* MATERIAL FOR THIS EXERCISE:
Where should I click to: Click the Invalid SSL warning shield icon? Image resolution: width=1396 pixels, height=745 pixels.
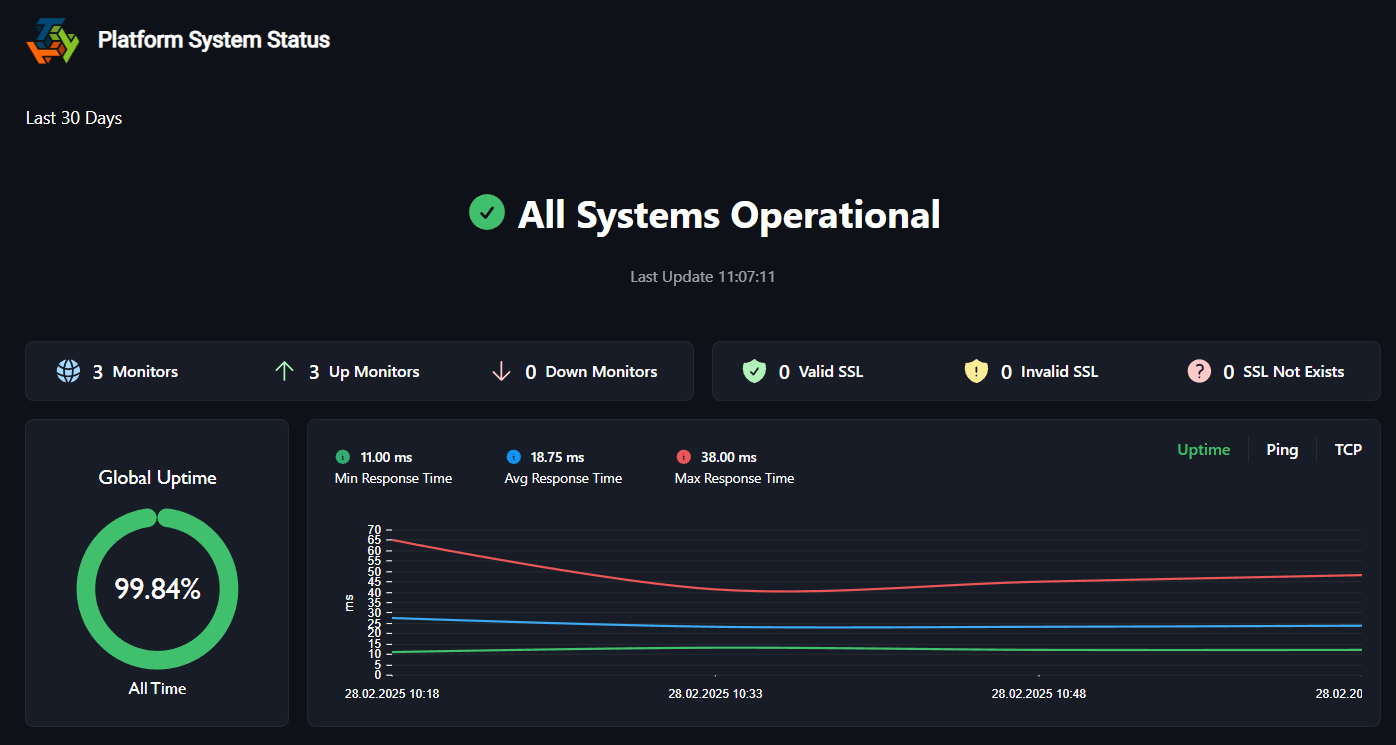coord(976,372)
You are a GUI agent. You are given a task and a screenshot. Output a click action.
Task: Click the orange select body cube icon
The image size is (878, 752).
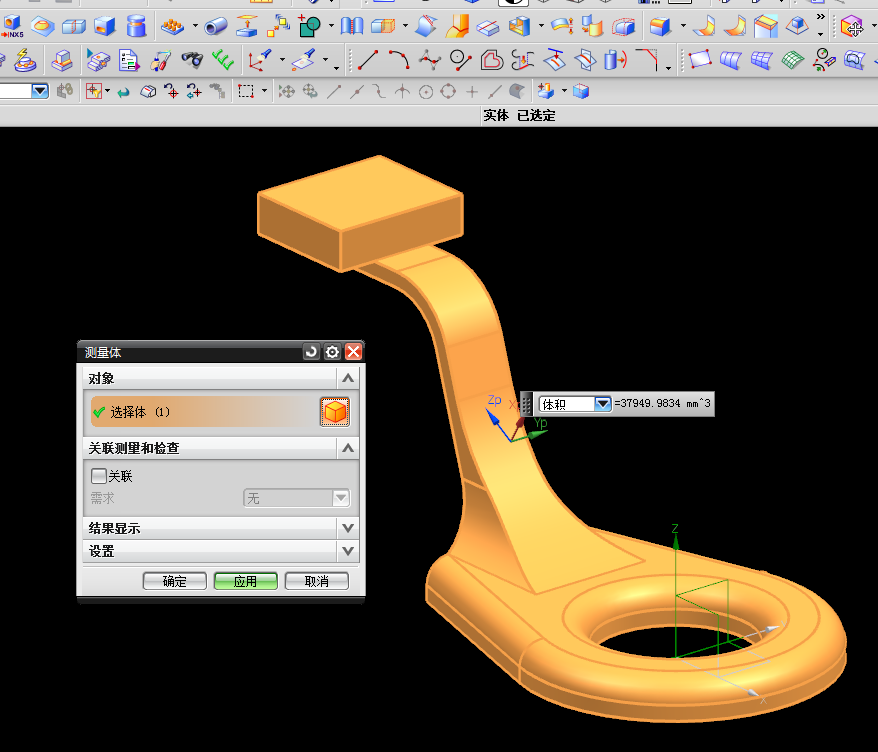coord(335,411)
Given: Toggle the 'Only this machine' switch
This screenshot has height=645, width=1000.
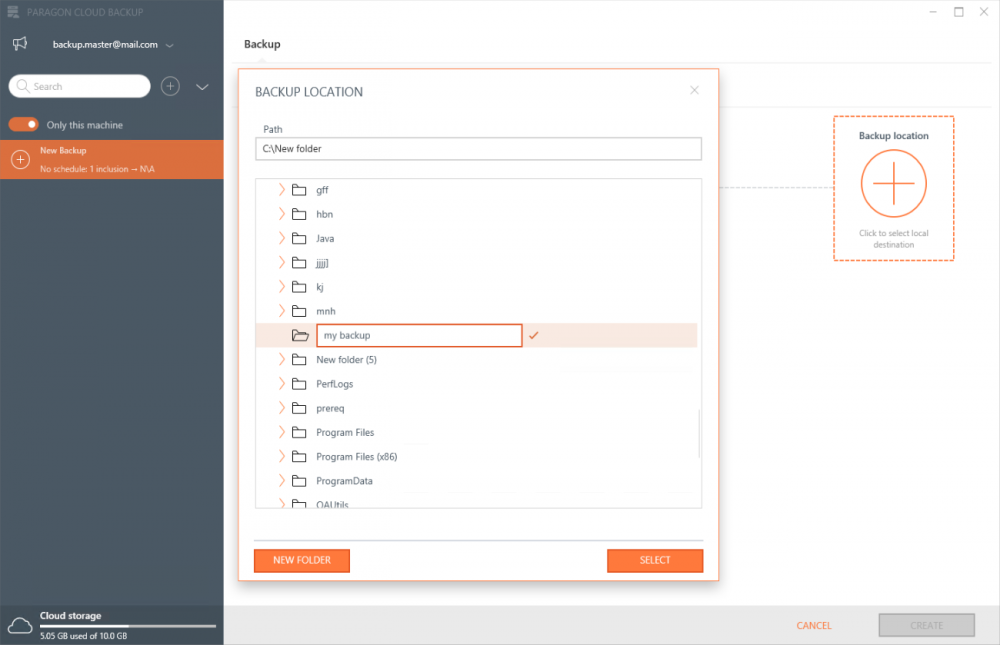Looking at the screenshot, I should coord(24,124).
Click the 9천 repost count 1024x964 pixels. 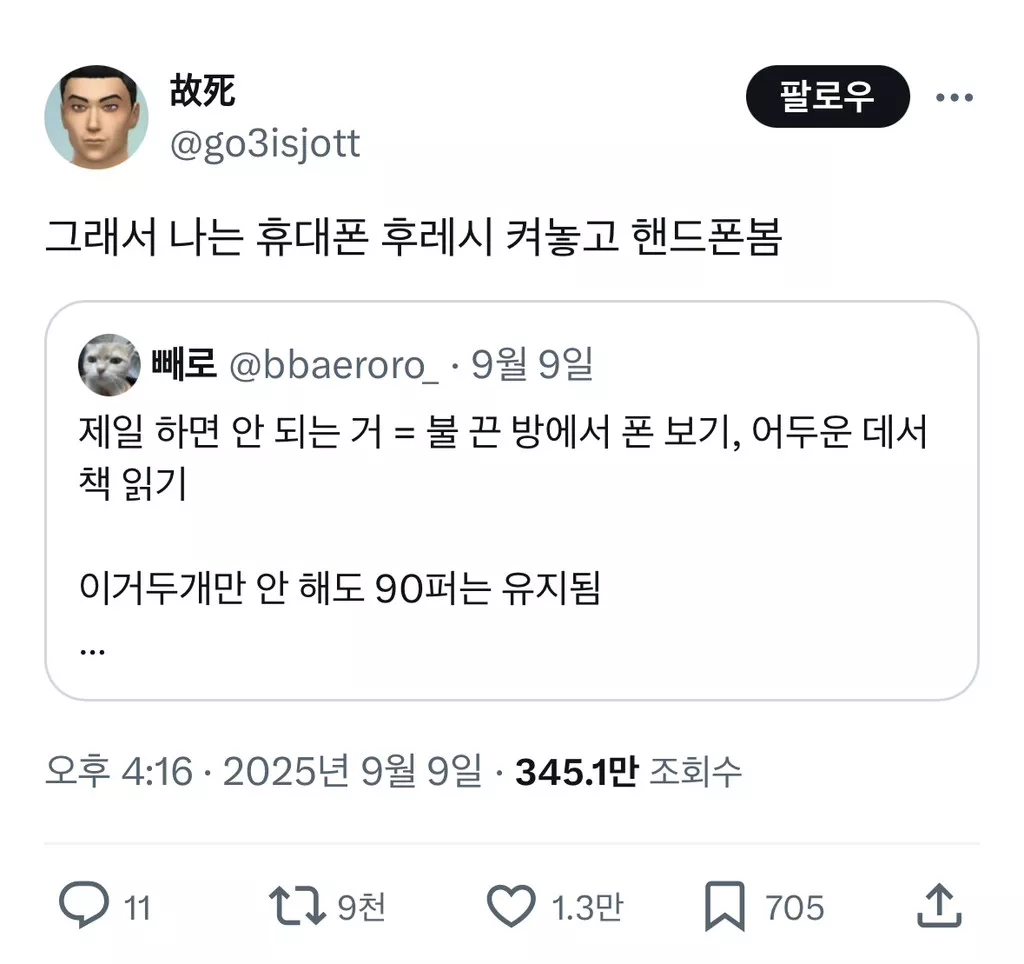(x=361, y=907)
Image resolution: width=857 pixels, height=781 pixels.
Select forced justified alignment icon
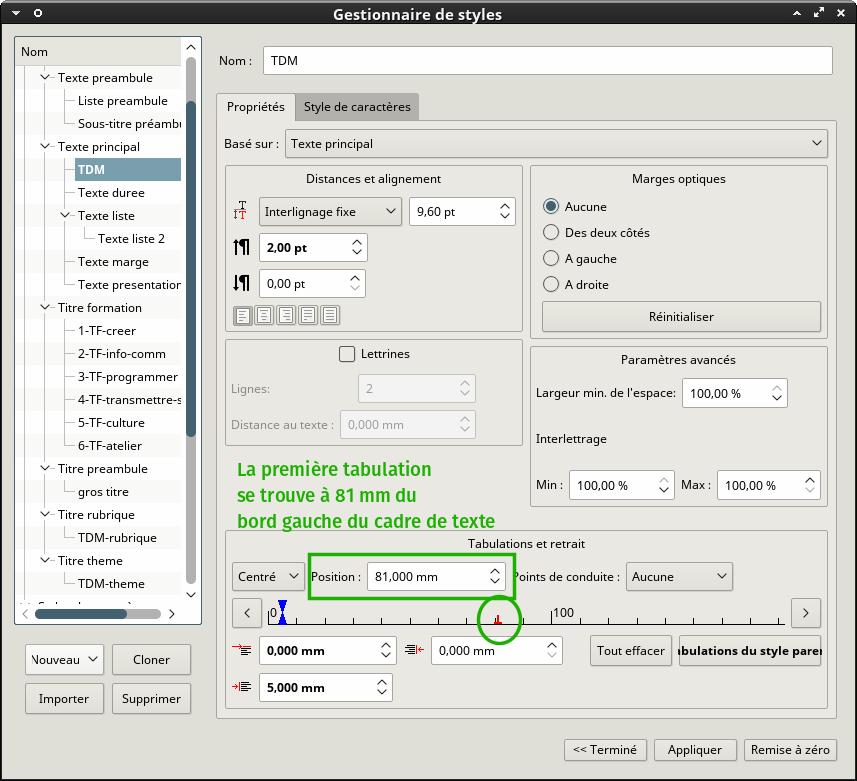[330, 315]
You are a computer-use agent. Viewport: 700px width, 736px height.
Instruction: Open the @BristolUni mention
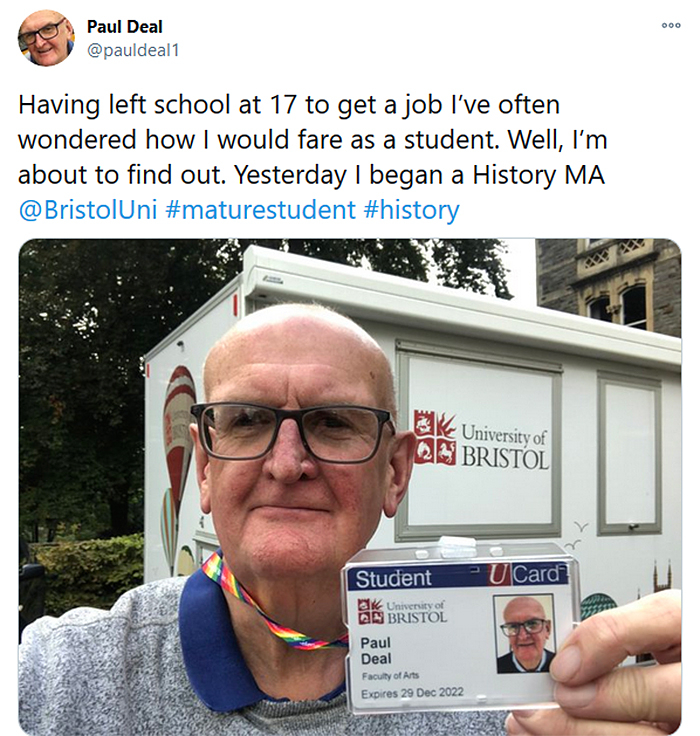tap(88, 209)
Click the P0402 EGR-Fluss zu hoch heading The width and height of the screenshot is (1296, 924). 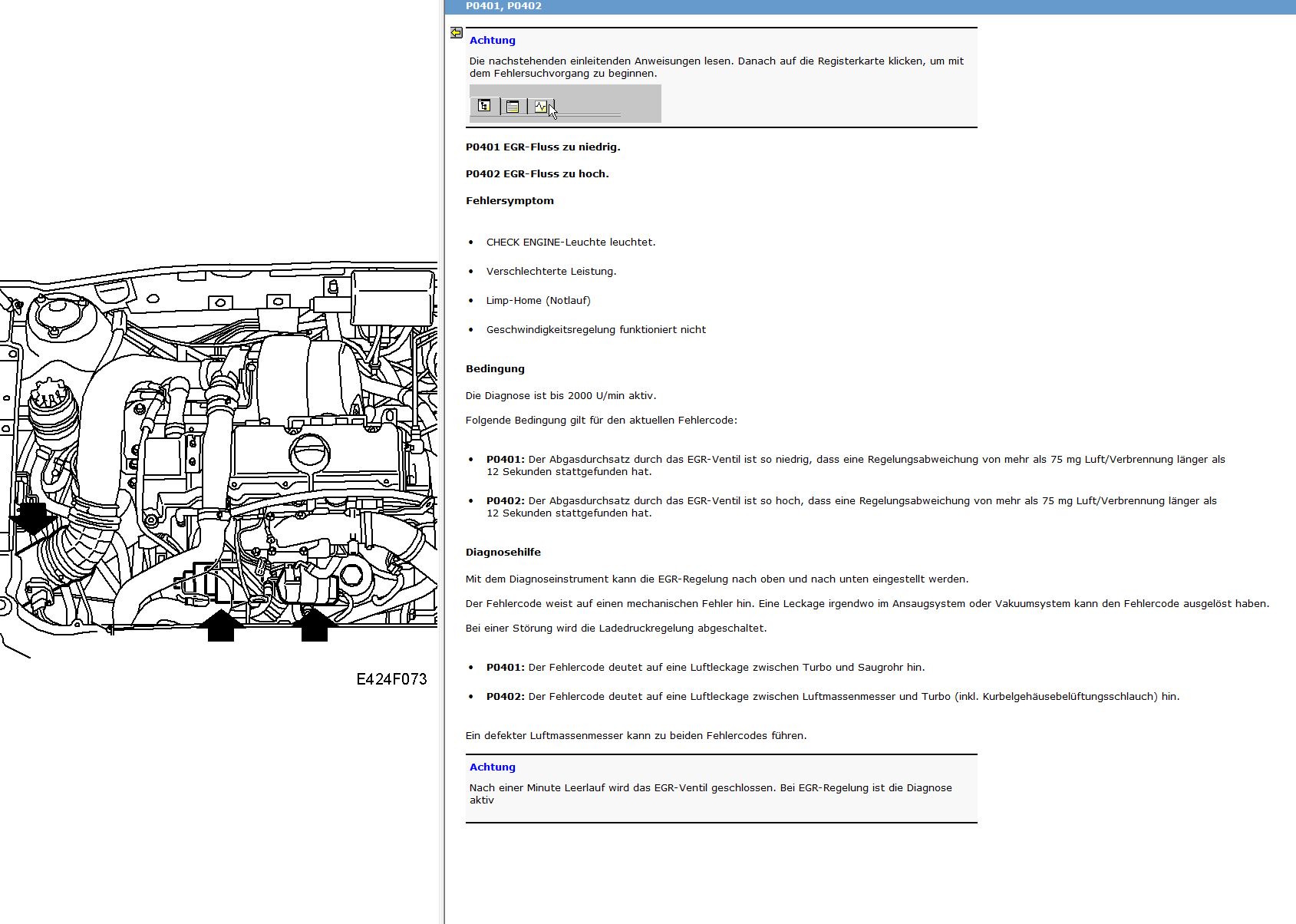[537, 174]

* WORK TASK: If a line of the data contains the word "agent", count it; say how many such lines there are and nothing else.

* TASK RESULT: 2